***** RECORDS PROVIDED

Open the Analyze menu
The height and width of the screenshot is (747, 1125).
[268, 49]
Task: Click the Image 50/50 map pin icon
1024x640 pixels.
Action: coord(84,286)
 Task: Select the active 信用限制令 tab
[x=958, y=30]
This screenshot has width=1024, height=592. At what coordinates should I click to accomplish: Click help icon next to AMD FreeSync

**********
***** RECORDS PROVIDED

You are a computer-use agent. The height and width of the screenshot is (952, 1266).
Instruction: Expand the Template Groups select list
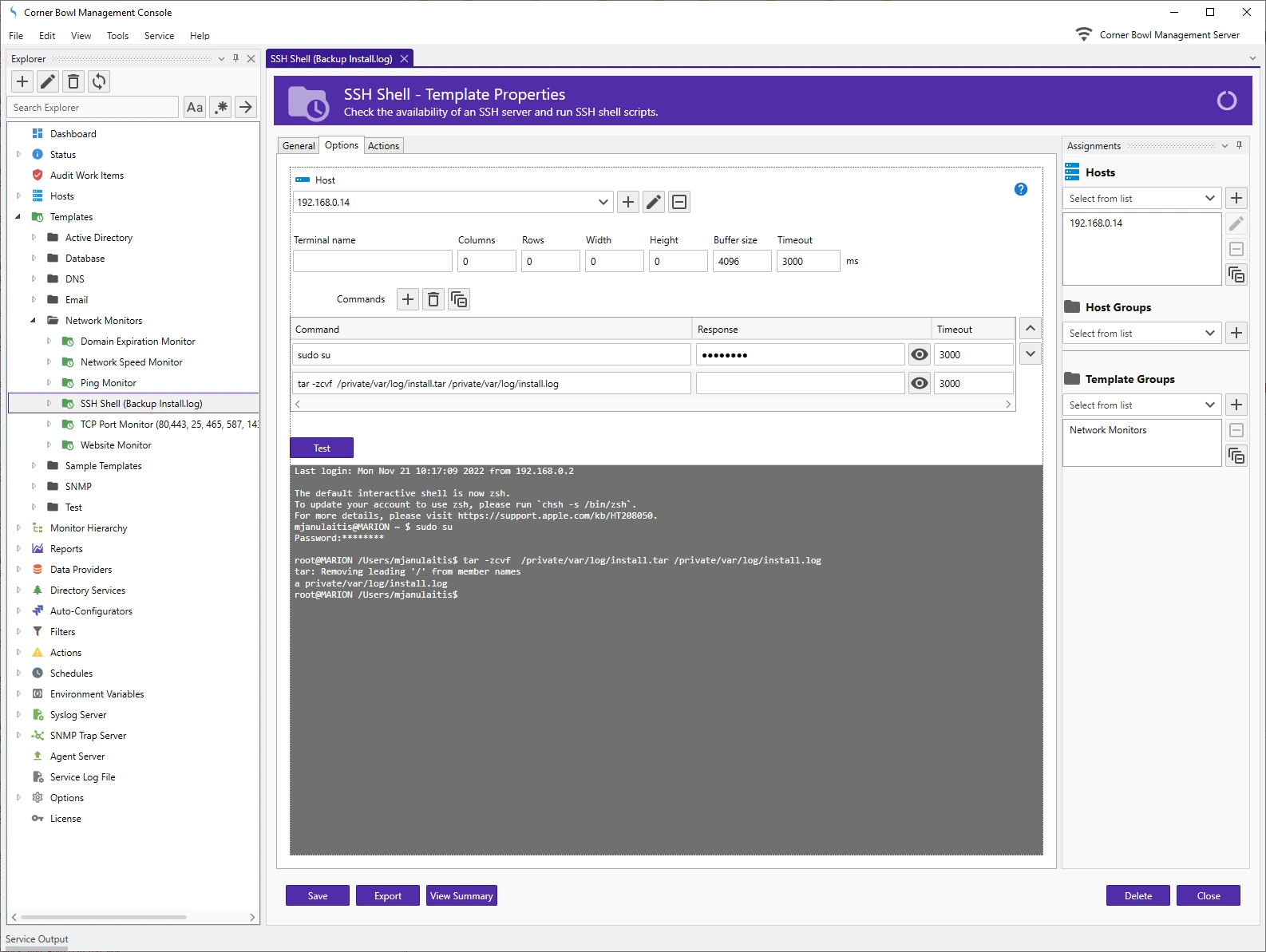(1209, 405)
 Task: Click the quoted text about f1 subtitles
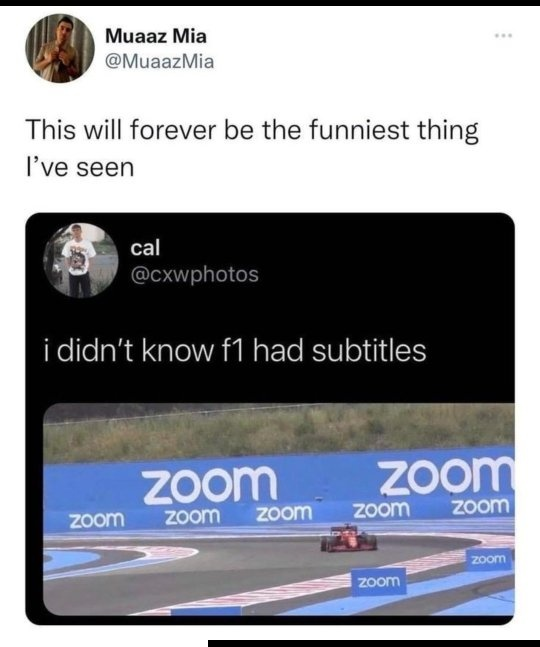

**********
***** RECORDS PROVIDED

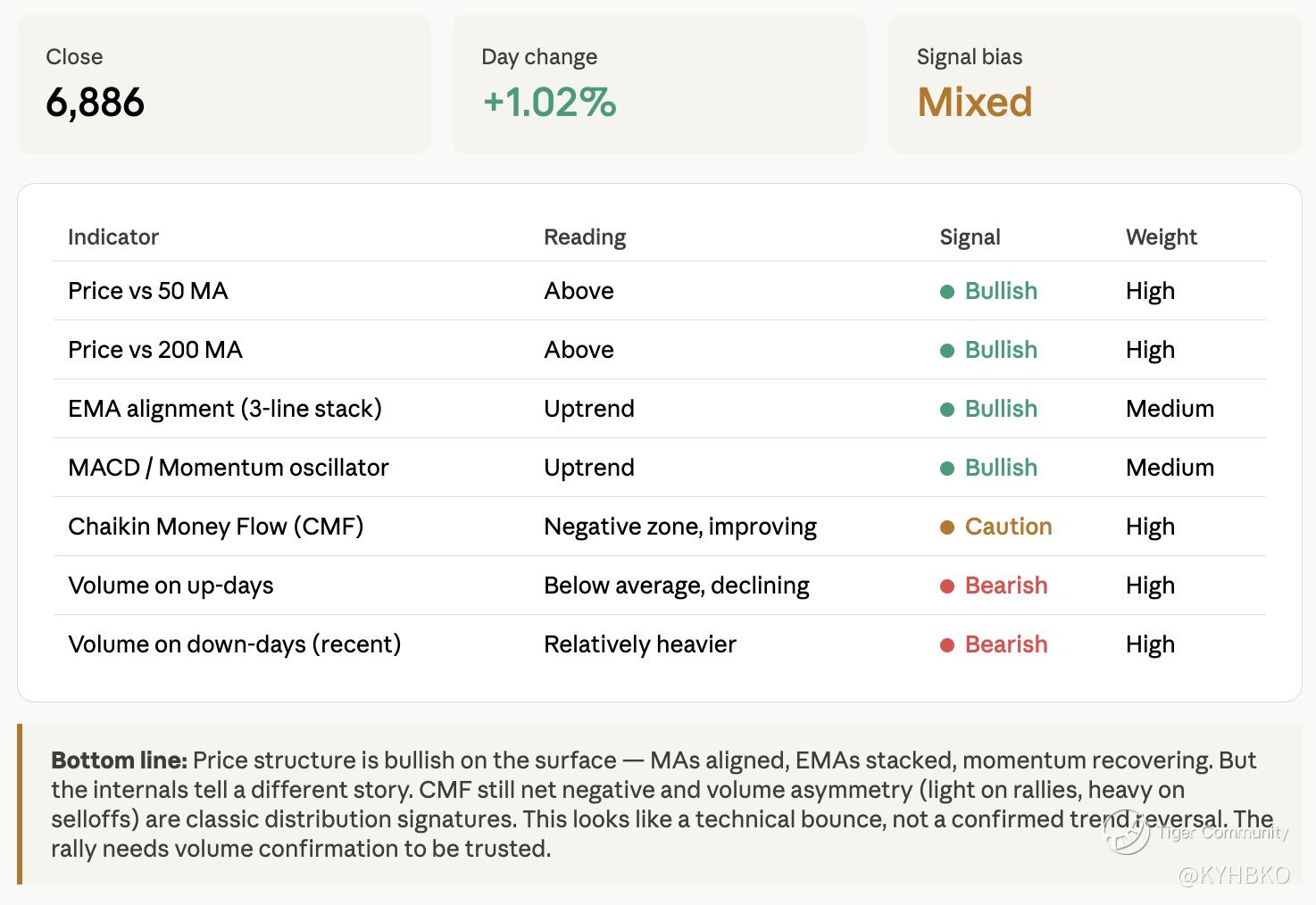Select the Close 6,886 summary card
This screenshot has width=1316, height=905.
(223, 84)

**********

** INSTRUCTIONS TO FOLLOW **
Every line above from the line with "Open the Analyze menu" to the line with "This screenshot has width=1024, height=592." is wanted, ends included; write them out exactly and add no other line.

** FINISHED EXERCISE **
Open the Analyze menu
The height and width of the screenshot is (747, 1125).
[268, 49]
Task: Click the Image 50/50 map pin icon
1024x640 pixels.
Action: coord(84,286)
 Task: Select the active 信用限制令 tab
[x=958, y=30]
This screenshot has width=1024, height=592. At what coordinates should I click to accomplish: Click help icon next to AMD FreeSync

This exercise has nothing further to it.